Supercarcere, detenuti in rivolta

In 300 contro il sovraffollamento. E ieri nuovo tentativo di suicidio.

SULMONA. È bufera nel carcere di Sulmona. Nella nottata di ieri, poche ore dopo il suicidio di Tammaro Amato, un altro detenuto ha tentato di uccidersi tagliandosi le vene con una lametta per poi appendersi con un lenzuolo alla grata della sua cella. Lo hanno salvato gli agenti di polizia penitenziaria e il medico in servizio. L’uomo infatti è stato subito soccorso e rianimato, ora sta bene.
Il clima è teso, una polveriera che rischia di esplodere. Ieri sera i 300 detenuti ristretti nelle 6 sezioni penali, hanno dato vita a una rumorosa protesta battendo le vettovaglie sui cancelli e sulle grate delle celle, annunciando di non voler ritirare il vitto dell’amministrazione penitenziaria.

Vivono in tre in poco più di 9 metri quadrati con tutti i problemi che provoca la convivenza tra persone affette da problemi e patologie particolari. Costruito per ospitare 300 detenuti, il supercarcere di via Lamaccio ne contiene quasi 500, alcuni dei quali peraltro molto pericolosi come quelli reclusi nella sezione internati dove si sono verificati i due ultimi episodi autolesionistici.

Una situazione al limite del collasso come evidenzia il responsabile dell’area medica del carcere e sindaco di Sulmona, Fabio Federico. «Non è possibile che un solo agente debba controllare 100 detenuti, tutti altamente pericolosi» sostiene «detenuti che hanno finito di scontare la pena e che dovrebbero essere impiegati nella casa lavoro. Ma sono solo pochi quelli che hanno la possibilità di poter lavorare». Per Federico manca sia il personale di vigilanza sia quello di assistenza medico e sociale in un carcere dove è sempre più difficile per i reclusi accedere al servizio sanitario nazionale.

«Così 170 detenuti con problemi psichici sono affidati alle cure di un solo psichiatra», prosegue «se a questo si aggiungono le difficoltà che ha comportato il passaggio del servizio sanitario dall’Amministrazione penitenziaria alle Asl, il quadro è completo». Fortemente critici anche i sindacati di categoria.

«Urgono seri provvedimenti, e non solo annunci, che vanno nella direzione di maggiori risorse per adeguare gli organici del personale penitenziario e per implementare il numero degli istituti presenti sul territorio nazionale», dice il coordinatore per l’Abruzzo della Cgil-Fp Polizia penitenziaria, Matteo Balassone.

Il sindacalista chiede alla direzione del carcere di aprire un confronto, allargato alle istituzioni, per individuare, in tempi brevissimi, tutte quelle soluzioni che possano garantire «un immediato ritorno a condizioni di lavoro e di convivenza accettabili». «A ciò si aggiunge», incalza Ivana Giardino, della segreteria regionale Fp-Cgil «la grave situazione di sovraffollamento che genera una condizione di difficoltà sia nella gestione dei detenuti, ma soprattutto non favorisce le condizioni per lavorare all’applicazione di strumenti idonei alla rieducazione e ad una migliore socialità tra i detenuti stessi».

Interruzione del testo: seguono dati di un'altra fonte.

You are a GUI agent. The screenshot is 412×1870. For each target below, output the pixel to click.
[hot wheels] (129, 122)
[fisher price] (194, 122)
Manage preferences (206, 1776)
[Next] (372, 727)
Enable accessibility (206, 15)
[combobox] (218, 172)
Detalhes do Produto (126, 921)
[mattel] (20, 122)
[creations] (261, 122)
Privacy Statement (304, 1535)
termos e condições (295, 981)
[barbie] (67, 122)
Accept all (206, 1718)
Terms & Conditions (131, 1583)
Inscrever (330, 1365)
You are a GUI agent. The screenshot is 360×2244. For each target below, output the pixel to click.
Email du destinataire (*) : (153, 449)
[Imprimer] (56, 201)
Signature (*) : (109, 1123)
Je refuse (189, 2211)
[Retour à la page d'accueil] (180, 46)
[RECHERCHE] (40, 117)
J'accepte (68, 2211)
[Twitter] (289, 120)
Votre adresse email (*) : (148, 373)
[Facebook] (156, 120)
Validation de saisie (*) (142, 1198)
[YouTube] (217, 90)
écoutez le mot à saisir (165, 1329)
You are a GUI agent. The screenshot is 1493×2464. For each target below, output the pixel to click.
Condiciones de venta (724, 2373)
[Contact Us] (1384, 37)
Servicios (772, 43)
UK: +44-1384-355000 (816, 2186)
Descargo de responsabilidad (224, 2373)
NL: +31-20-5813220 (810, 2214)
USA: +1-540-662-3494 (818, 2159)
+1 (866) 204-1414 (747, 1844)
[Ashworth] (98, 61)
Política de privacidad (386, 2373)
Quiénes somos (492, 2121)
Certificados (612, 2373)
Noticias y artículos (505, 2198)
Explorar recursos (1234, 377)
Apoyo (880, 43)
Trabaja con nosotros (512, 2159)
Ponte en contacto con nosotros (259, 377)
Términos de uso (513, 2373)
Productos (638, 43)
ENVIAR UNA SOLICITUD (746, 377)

Non secondaria, sempre secondo la Cgil, sarebbe la carenza di attività lavorativa; solo pochissimi detenuti sarebbero impiegati nei lavori all’interno del carcere di Sulmona. «Le criticità di supercarcere sono ben note al Provveditore regionale e al Dipartimento dell’amministrazione penitenziaria» aggiunge Eugenio Sarno della Uil. Una su tutte «l’allocazione di detenuti con problemi mentali in una struttura che non fornisce i necessari requisiti, e il penalizzante gap dell’organico della polizia penitenziaria». Il carcere ha una pianta organica di 310 agenti, a fronte dei 200 attualmente in servizio.
«Va ricordato» conclude Sarno «che le rappresentanze sindacali sono in agitazione da alcuni mesi e hanno già dato vita a diverse manifestazioni di protesta».